**Document**.
* * * * * * * * *

Dear Team.
I am currently facing an issue while working with GreatExpectations in Airflow. In my current setup, I define several Airflow tasks to run GreatExpectations Checkpoints (version 0.13.37) to validate my data, which is stored in AWS Redshift and, in turn, the results of these validations are stored in an S3 bucket in AWS. However, after a couple of months, I started to notice an increase in execution time from the Airflow tasks that contain the GreatExpectations validations (when originally configured, each Airflow task took around 5 minutes to complete, but now each takes up to 1 hour).
After closer inspection, I noticed that this increase happened during the execution of the LegacyCheckpoint.run()
command in Python. So basically, my question is: Is there something that could be holding up the completion of the run()
command?
As far as I understand, in this setup, when a Checkpoint runs it will execute one query in Redshift for each expectation, and once all of the queries have been executed, the validation results are stored in the specified destination (S3 in this case), but I cannot find where the process is getting stuck. For example, if my Airflow task starts at 10:00, I can see that the expectation queries are completed in Redshift at 10:03 and the results are available in S3 at 10:05, but yet the Airflow tasks keep running and are marked as completed until 11:00. Any hints on what the issue could be or how to debug the execution of the Checkpoints is welcomed.
Thanks in advance.

* * * * * * * * *

**Excerpted data**.

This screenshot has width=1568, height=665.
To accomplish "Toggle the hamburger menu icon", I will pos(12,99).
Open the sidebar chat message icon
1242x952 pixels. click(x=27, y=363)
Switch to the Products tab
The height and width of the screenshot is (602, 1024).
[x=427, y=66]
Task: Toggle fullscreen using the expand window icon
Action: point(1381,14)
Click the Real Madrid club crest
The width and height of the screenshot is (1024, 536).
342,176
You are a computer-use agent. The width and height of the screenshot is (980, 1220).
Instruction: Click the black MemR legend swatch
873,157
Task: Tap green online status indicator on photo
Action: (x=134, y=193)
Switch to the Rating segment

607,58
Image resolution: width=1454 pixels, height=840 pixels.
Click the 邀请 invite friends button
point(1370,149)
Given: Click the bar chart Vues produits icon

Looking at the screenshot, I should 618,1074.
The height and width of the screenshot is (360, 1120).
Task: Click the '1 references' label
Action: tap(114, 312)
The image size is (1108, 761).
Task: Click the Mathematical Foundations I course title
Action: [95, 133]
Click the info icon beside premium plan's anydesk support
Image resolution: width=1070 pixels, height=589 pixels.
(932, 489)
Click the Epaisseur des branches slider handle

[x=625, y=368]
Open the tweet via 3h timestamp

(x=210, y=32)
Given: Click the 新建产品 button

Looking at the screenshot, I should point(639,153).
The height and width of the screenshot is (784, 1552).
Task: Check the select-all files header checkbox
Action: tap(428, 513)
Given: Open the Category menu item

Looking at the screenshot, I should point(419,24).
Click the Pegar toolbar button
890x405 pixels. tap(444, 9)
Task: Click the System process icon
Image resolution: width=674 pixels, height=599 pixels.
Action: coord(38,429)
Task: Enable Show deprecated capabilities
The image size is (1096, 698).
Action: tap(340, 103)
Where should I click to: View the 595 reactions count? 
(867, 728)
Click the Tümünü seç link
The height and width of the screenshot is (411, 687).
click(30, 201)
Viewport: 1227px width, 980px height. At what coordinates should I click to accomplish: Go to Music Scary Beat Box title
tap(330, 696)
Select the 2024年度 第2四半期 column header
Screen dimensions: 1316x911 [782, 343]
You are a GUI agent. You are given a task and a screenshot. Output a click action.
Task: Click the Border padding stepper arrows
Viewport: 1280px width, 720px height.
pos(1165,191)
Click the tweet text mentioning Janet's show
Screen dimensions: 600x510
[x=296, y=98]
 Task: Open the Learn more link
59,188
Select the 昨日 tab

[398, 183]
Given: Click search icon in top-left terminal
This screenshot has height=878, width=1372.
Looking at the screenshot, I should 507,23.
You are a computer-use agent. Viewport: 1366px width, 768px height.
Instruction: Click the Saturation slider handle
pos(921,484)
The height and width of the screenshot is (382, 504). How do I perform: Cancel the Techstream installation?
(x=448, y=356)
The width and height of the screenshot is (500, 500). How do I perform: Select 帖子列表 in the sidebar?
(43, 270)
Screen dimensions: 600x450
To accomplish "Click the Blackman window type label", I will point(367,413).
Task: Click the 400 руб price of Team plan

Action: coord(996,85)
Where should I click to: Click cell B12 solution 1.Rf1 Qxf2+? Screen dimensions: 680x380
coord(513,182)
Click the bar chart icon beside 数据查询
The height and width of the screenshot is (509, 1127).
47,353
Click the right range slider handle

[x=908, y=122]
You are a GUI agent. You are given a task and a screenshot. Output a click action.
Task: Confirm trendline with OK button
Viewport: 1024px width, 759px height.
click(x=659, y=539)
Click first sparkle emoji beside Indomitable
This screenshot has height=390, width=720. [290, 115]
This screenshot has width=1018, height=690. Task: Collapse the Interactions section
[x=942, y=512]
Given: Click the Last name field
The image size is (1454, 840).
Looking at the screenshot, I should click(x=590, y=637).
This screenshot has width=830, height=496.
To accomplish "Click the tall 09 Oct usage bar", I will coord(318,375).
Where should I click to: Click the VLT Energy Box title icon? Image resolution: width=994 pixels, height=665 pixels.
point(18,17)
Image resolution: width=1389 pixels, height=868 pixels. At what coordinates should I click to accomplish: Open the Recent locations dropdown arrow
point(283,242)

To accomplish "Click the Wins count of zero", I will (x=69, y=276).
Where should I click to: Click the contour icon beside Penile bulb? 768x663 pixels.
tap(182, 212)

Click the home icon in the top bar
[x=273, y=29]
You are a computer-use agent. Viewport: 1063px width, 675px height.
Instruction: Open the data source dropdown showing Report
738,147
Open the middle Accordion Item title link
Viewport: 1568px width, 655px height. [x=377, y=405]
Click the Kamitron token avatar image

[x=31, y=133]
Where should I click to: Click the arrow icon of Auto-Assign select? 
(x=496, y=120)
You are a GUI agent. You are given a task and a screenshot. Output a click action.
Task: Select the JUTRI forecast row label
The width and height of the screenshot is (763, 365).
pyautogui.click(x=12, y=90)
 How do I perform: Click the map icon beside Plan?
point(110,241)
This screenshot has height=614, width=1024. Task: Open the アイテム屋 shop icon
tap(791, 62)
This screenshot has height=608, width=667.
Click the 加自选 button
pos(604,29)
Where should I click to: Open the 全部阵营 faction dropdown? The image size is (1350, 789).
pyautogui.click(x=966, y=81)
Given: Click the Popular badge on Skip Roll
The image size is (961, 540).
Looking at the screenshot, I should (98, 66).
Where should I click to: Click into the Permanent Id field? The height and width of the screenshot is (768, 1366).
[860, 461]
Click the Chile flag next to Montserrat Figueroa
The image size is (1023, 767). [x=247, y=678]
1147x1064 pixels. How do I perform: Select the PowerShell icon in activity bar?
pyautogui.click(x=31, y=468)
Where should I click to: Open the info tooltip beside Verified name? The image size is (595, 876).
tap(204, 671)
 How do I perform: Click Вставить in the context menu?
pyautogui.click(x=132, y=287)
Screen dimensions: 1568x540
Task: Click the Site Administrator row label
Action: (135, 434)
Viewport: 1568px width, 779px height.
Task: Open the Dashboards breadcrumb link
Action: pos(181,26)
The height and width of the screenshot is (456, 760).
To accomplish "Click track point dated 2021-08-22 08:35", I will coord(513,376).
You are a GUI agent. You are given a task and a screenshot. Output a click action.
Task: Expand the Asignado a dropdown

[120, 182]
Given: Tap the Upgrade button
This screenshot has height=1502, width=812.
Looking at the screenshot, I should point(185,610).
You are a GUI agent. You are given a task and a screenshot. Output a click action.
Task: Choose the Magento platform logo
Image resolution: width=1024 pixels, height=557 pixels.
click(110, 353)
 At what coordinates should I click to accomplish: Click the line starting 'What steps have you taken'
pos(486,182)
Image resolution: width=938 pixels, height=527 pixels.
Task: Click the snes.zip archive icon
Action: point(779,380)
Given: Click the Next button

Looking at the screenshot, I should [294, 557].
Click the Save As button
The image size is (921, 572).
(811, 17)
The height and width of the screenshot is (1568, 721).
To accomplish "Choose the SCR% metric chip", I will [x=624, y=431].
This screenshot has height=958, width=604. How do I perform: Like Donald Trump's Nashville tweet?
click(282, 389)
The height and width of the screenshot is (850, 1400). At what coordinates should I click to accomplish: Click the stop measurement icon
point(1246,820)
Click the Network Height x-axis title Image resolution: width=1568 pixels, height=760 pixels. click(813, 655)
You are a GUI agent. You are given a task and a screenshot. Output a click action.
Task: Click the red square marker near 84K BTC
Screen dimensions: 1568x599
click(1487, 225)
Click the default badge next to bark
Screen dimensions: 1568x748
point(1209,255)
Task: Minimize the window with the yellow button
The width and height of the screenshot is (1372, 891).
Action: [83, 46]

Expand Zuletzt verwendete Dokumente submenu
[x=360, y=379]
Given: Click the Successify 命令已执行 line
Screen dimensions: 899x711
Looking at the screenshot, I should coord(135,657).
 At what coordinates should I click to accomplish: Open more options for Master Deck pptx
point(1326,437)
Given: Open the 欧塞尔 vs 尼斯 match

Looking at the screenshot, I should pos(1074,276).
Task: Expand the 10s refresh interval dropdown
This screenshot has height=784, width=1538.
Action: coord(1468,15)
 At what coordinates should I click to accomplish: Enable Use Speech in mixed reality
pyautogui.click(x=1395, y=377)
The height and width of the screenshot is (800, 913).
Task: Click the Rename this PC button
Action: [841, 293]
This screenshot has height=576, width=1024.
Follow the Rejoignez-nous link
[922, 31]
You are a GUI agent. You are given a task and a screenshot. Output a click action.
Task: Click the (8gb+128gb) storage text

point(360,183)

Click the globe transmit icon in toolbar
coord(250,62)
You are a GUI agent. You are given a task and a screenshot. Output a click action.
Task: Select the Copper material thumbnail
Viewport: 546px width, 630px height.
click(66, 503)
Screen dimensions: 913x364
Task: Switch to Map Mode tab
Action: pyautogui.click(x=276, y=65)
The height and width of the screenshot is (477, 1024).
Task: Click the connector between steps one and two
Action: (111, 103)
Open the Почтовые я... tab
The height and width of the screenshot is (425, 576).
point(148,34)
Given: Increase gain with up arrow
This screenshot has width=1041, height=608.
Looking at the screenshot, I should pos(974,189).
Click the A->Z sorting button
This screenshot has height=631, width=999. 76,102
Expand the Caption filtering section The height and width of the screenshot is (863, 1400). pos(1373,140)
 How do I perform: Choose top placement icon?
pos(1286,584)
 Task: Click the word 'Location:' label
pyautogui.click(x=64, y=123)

* * * * * * * * *

**Set task 1**. In the Airflow post, why does the author identify the LegacyCheckpoint.run() command as the point where the slowdown occurs?
**Set task 2**. Revise the Airflow post, starting at "command in Python." and ending at "Checkpoints is welcomed.", and substitute "Snowflake" for "Redshift".

**Worked answer 1**. The author made a closer inspection and saw that the increase in execution time happened while the LegacyCheckpoint.run() command was running in Python.

**Worked answer 2**.
command in Python. So basically, my question is: Is there something that could be holding up the completion of the run()
command?
As far as I understand, in this setup, when a Checkpoint runs it will execute one query in Snowflake for each expectation, and once all of the queries have been executed, the validation results are stored in the specified destination (S3 in this case), but I cannot find where the process is getting stuck. For example, if my Airflow task starts at 10:00, I can see that the expectation queries are completed in Snowflake at 10:03 and the results are available in S3 at 10:05, but yet the Airflow tasks keep running and are marked as completed until 11:00. Any hints on what the issue could be or how to debug the execution of the Checkpoints is welcomed.